How often does “Better” equal “Easier”?

My guess, if we’re honest, is Not very often.

Last week I attended my first Cooperative Extension “Preserving Alaska’s Bounty” class. It is taught by Roxie, a woman who’s been teaching preserving food for longer than I’ve been alive.

Over the next 7 months we will be learning canning (fish, meat, tomatoes, beans…), jams & jellies, sausage-making and more.  A different topic each month with an angle toward what we can grow or gather here in Alaska.

I went in with great trepidation, afraid of looking like some kind of ‘nut’ who’s  got the audacity to imagine I could live off the land with just a few more of these skills.

What a relief to find the class overflowing with folks that are just plain interested in having more control over the food on their shelves.

“I am a home economist,” Roxie said, introducing herself. “I teach living better at home.”

Before we left for the night Roxie gave a blurb about the cheese-making classes she’s teaching later this month.  Her way of warning the mozzarella was *work* was saying that most students continue to buy it just because it’s such a complex process.

She didn’t ever try to hint that “better” meant easier, and she made no apologies or conditional statements to go along with that.  I am delighted to meet such a knowledgeable and energetic lady, and look forward to learning all I can from her.

~ ~ ~

It was useful to step back from the EXCLAIMITORY! aura of the marketing world that insists one can have both easy and better. My experience has contradicted that enough times that I now gather encouragement from simple truth-telling.

Yes that novel is worth the extra draft.

Yes eating at home is worth the health benefits.

Yes working with weights is the way to go.

Yes, eight hours of sleep each night will make everything better: relationships, attitudes, health, stamina, creativity.

Is it easy? Uh, NO. But I have no doubt it is better.

5 thoughts on “How often does “Better” equal “Easier”?

  1. Great post! Especially with food, easier is not better. I’ve been reading Ruth Reichl, and the work she puts into food – sourcing it, cooking it, and writing about it – sounds so worth it.

  2. I second your thoughts completely! Anything worthwhile is so worth the efforts, too. The difference it makes in living, in creating, is so noticeable, and beneficial, in so many ways.

  3. It’s taking me a while to learn this, I think. I’m lazy by nature, and so I want easy and better. I think I’m getting there, but very, very slowly.
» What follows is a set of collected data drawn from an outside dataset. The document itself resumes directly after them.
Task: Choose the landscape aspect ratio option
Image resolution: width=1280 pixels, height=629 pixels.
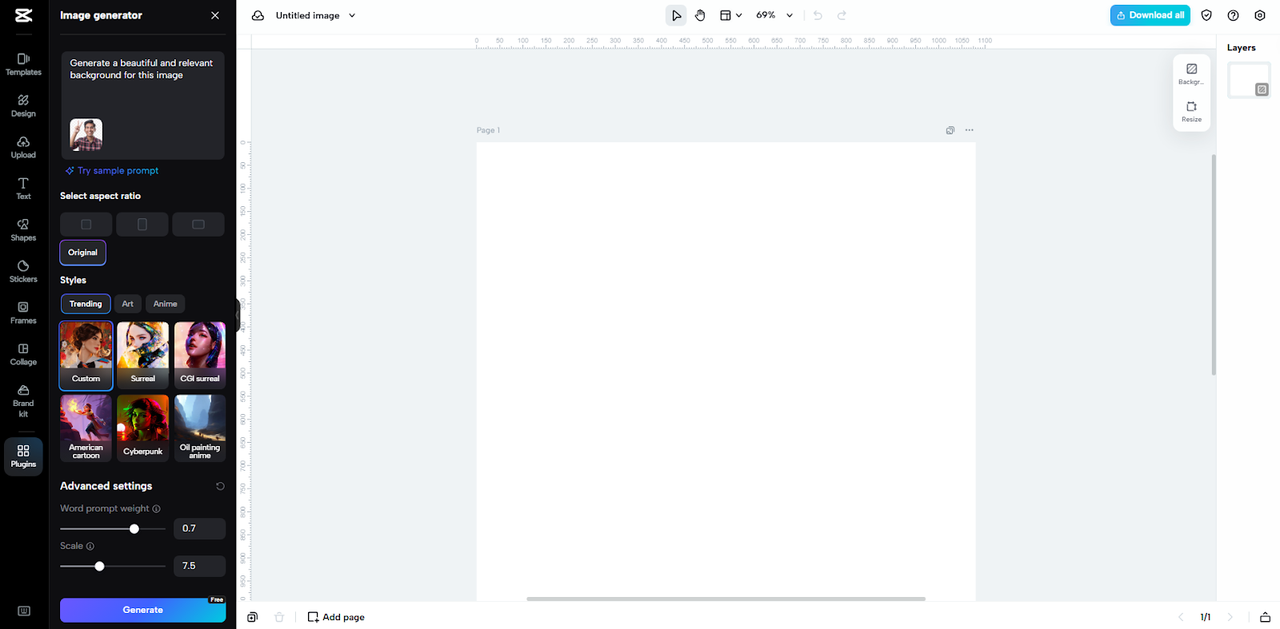Action: pyautogui.click(x=198, y=224)
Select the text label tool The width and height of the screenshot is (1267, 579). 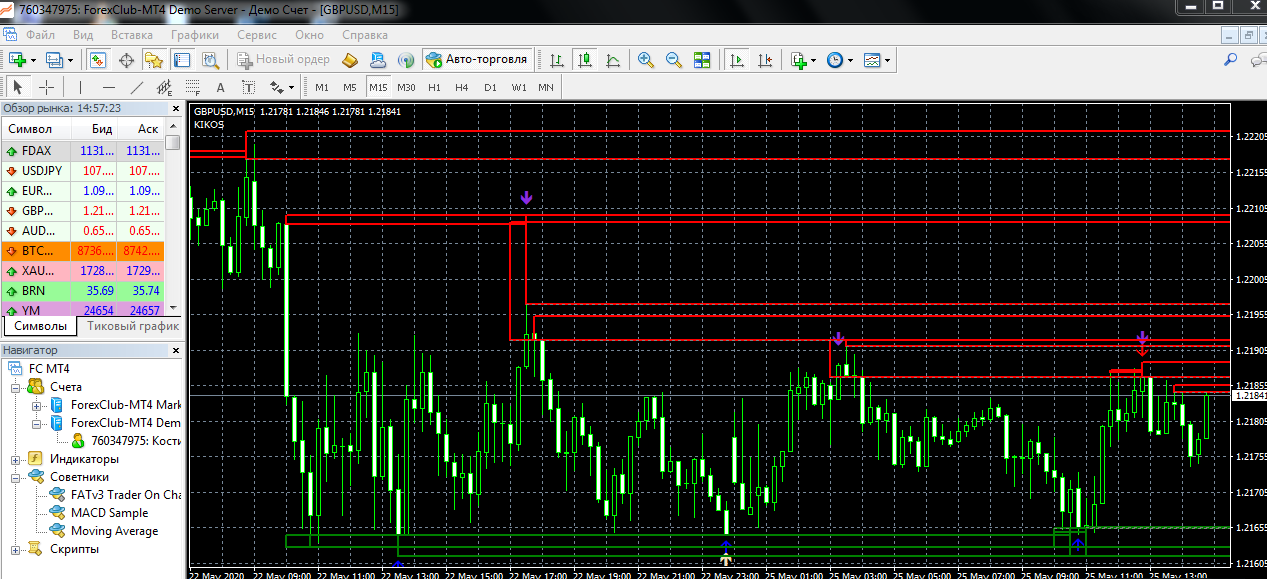click(221, 87)
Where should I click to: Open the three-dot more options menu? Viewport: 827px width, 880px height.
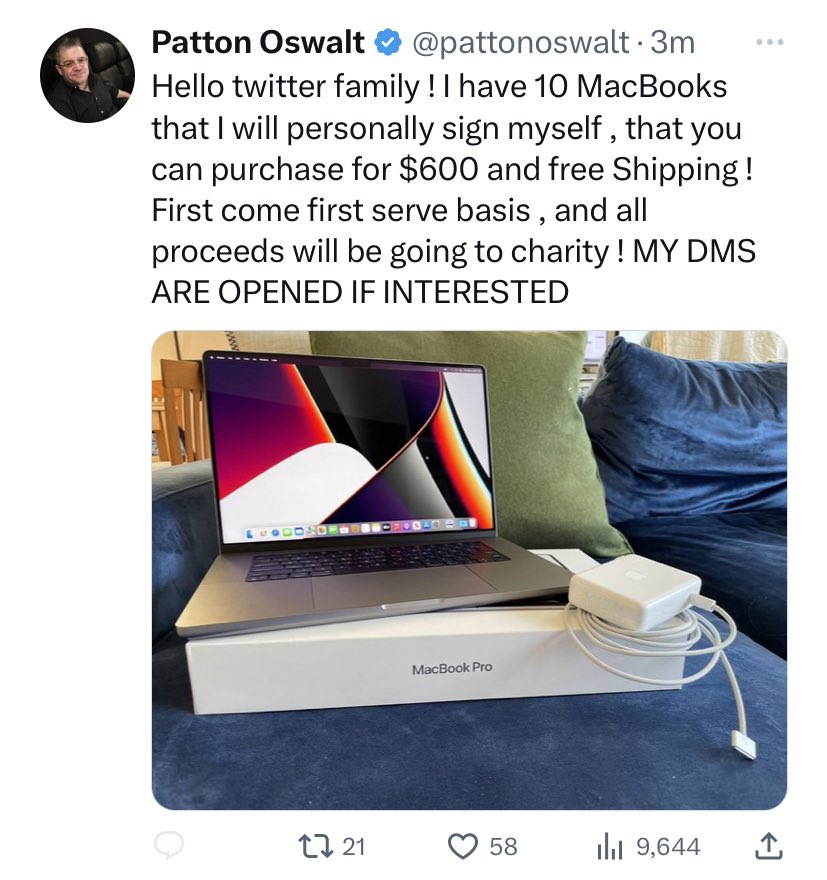769,42
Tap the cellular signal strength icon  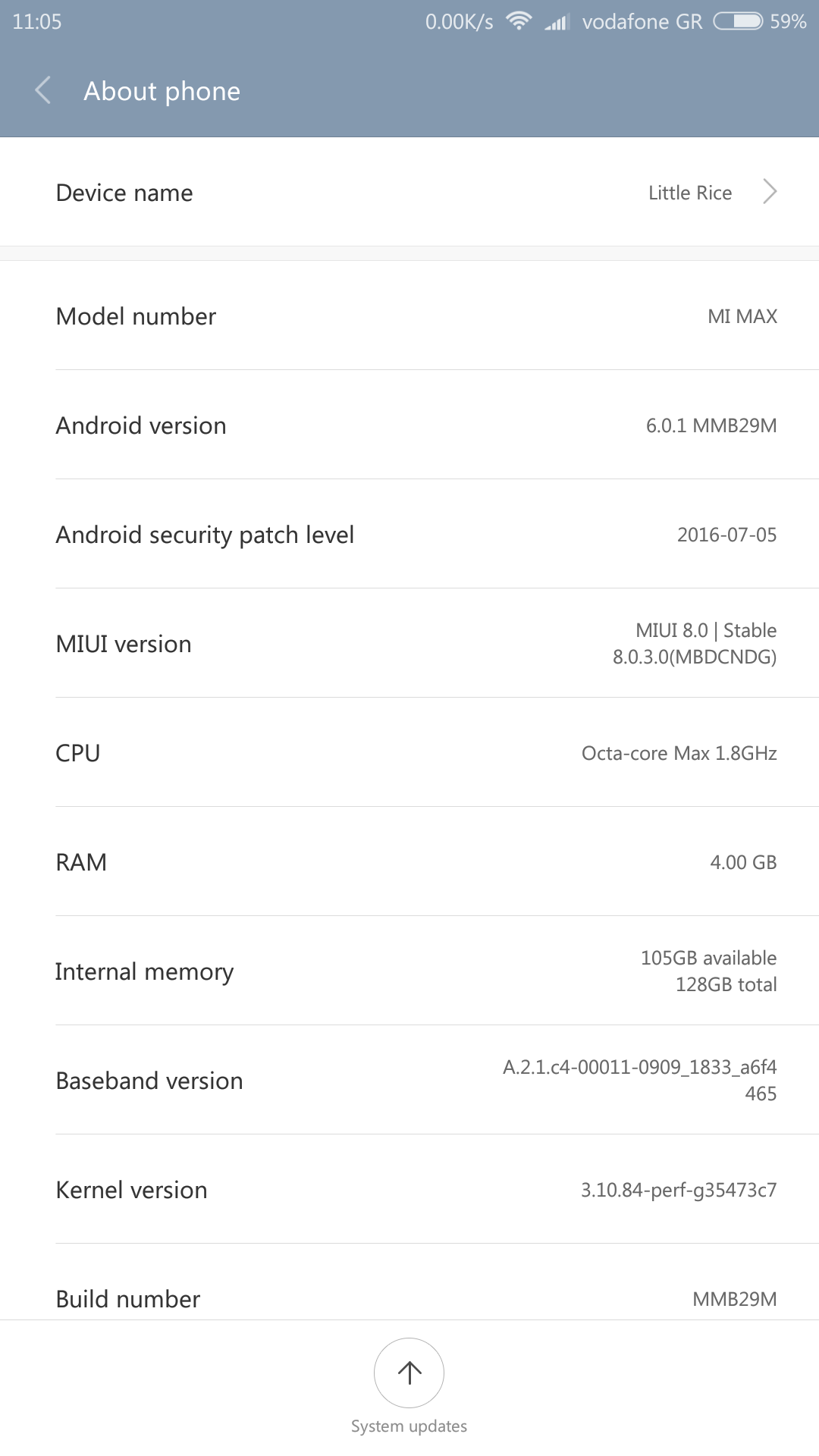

Thank you for this reminder that I need to work, and that the work is worth it.

    I do quite a bit of canning, but more for my own personal desires and tastes more than whether I think it’s better for me or not. I can’t stand store-bought jam, peaches or applesauce so I make my own of all of those. I usually do grape juice and tomato soup as well. The rest I’m not ready for yet.

  4. This was a great post–I was wondering how the novel was coming along and how you were doing in general.

    That cooking class sounds really great. My mom used to “put up” green beans, tomatoes, jams and jellies, etc. I don’t. Beans, maybe, but never jelly. I appreciate them in the store.

    Hope you are doing well!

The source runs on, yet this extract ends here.